Description of the task: The answer is the exact run of lines in the listing below from the line containing "Edit the PATH value field" up to and including the line containing "The height and", with pictures removed.
BEGIN Data to examine
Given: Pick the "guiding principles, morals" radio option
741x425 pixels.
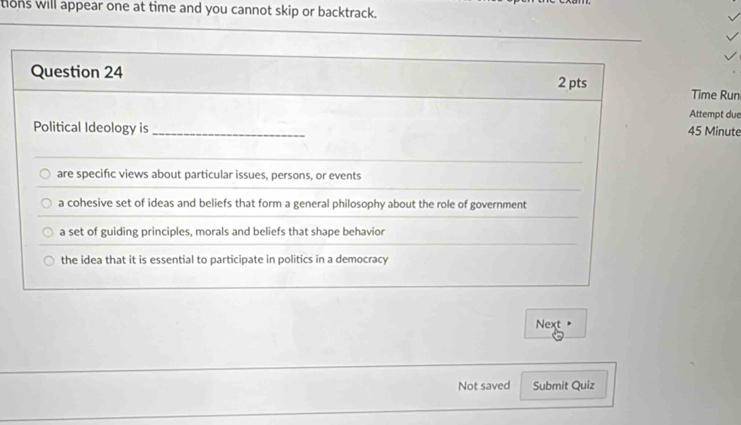Looking at the screenshot, I should tap(47, 232).
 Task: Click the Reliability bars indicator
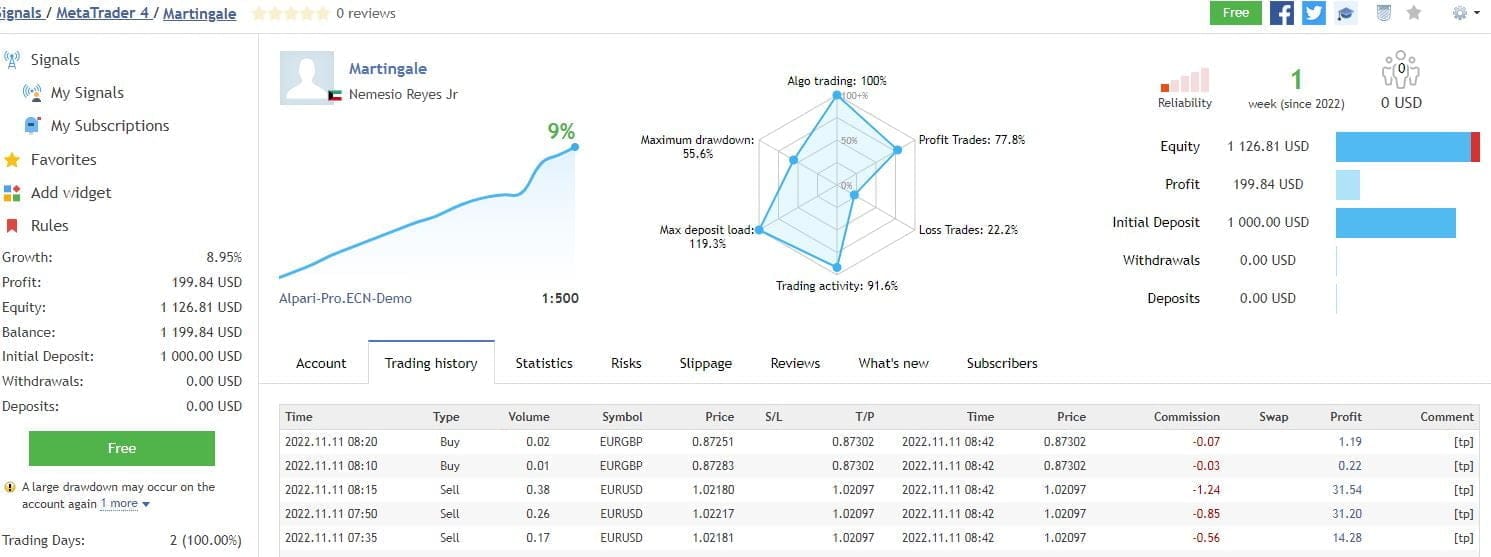click(x=1185, y=80)
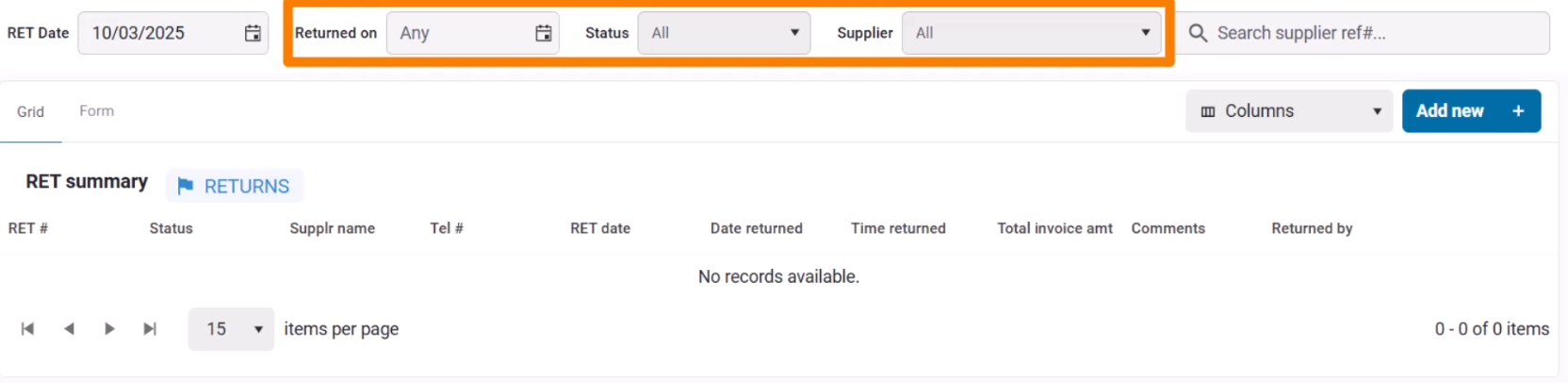The width and height of the screenshot is (1568, 383).
Task: Go to the previous page
Action: pos(69,328)
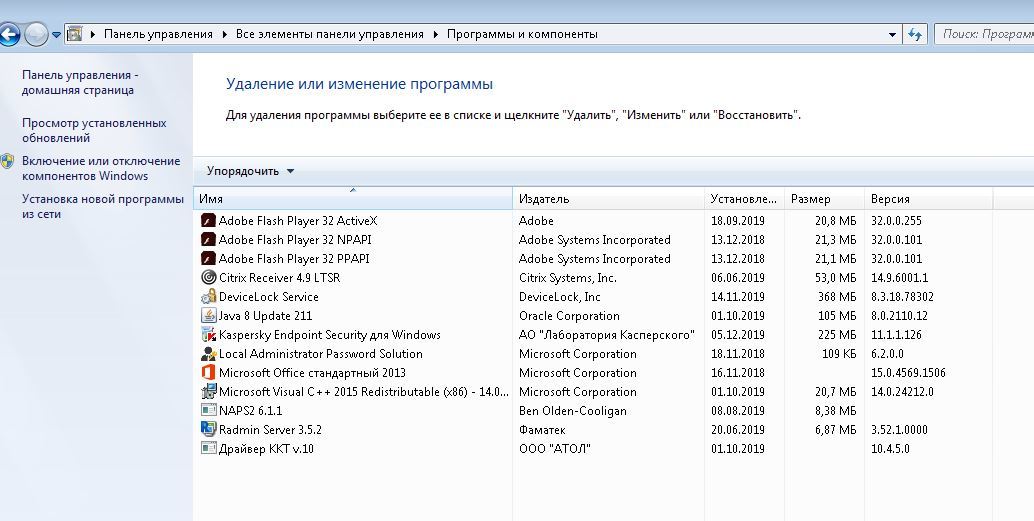Expand the address bar history dropdown arrow
Viewport: 1034px width, 521px height.
pos(893,34)
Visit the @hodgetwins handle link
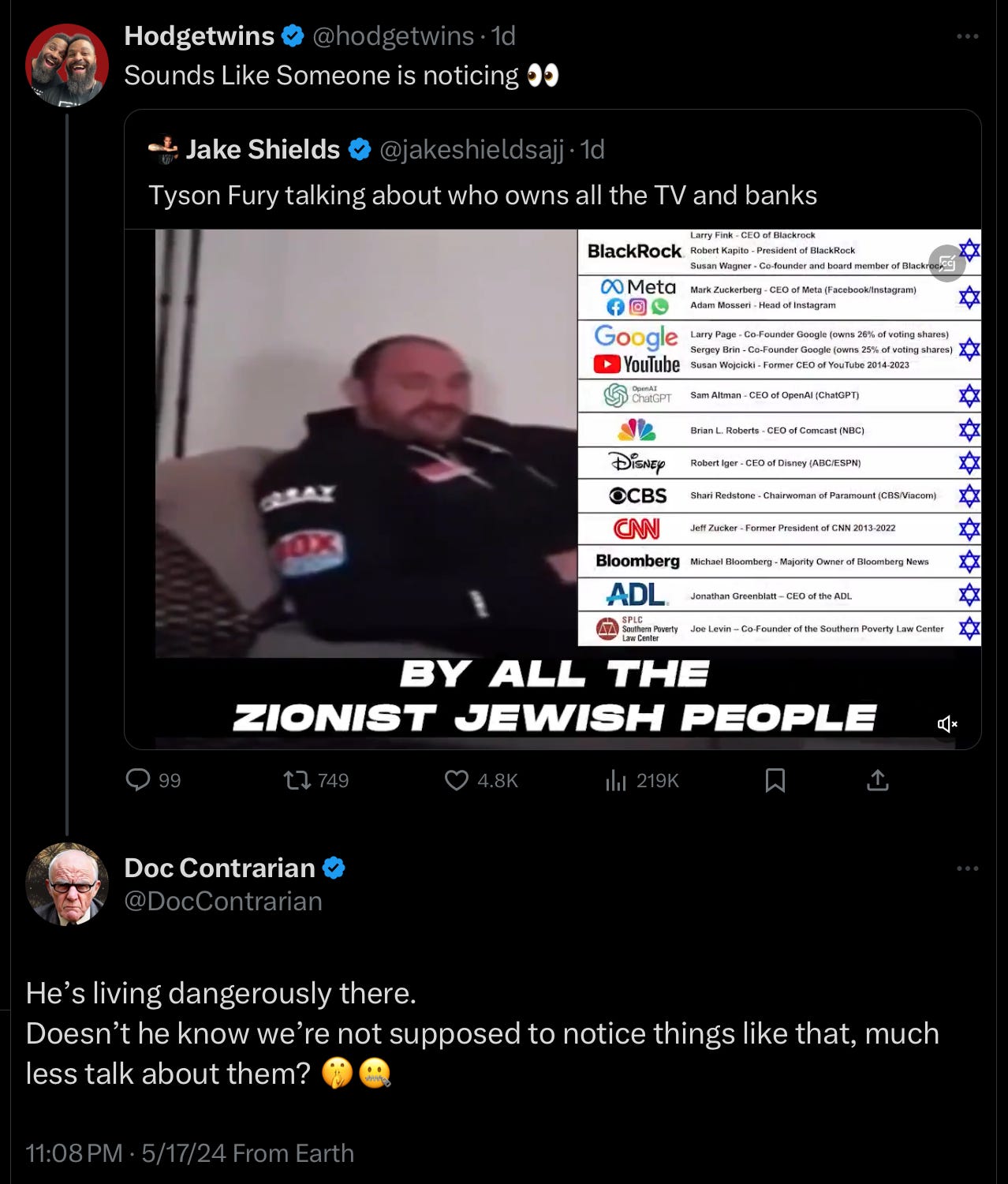 click(394, 35)
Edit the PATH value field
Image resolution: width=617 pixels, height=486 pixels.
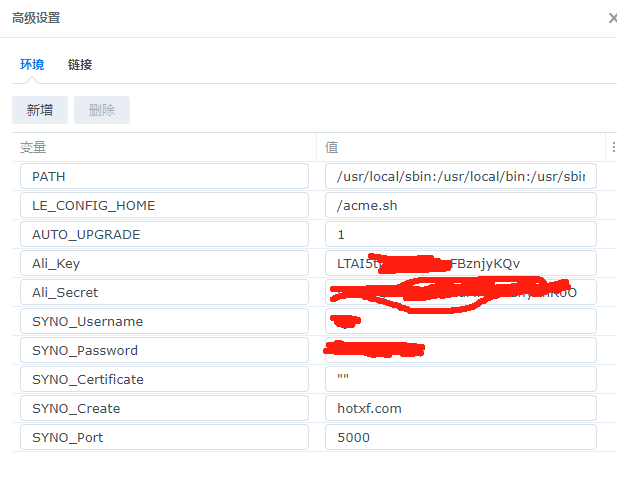tap(460, 177)
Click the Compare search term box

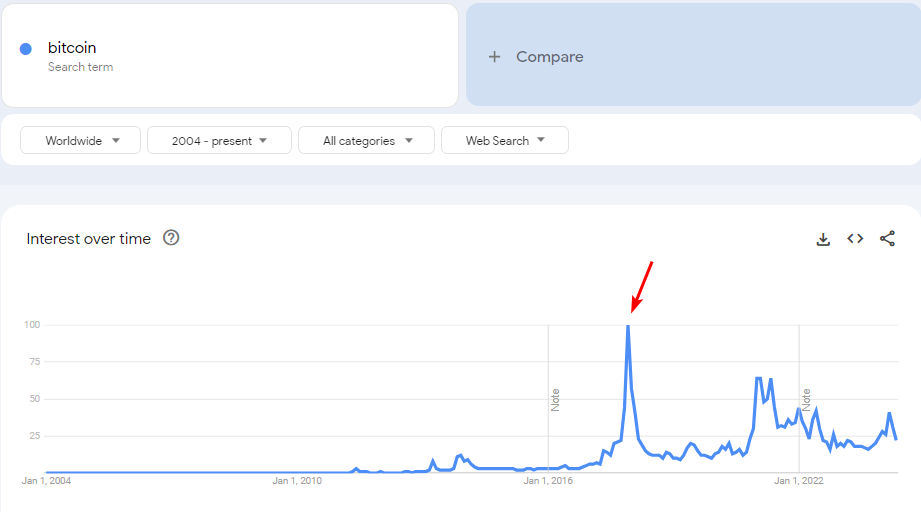692,57
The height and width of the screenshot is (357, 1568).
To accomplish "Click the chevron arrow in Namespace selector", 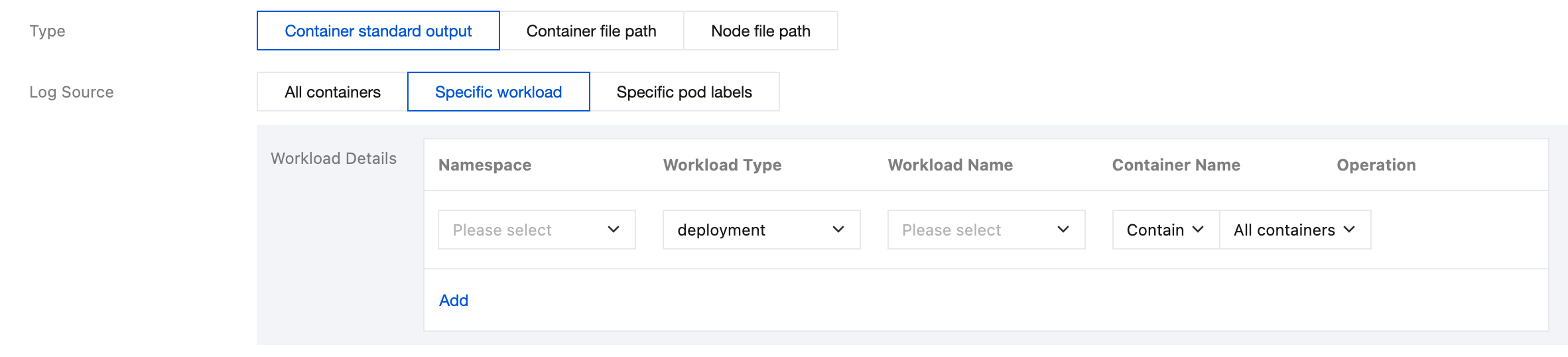I will 614,230.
END Data to examine
Answer to this task:
Edit the PATH value field
Image resolution: width=617 pixels, height=486 pixels.
tap(460, 177)
Click the Compare search term box

692,57
The height and width of the screenshot is (357, 1568).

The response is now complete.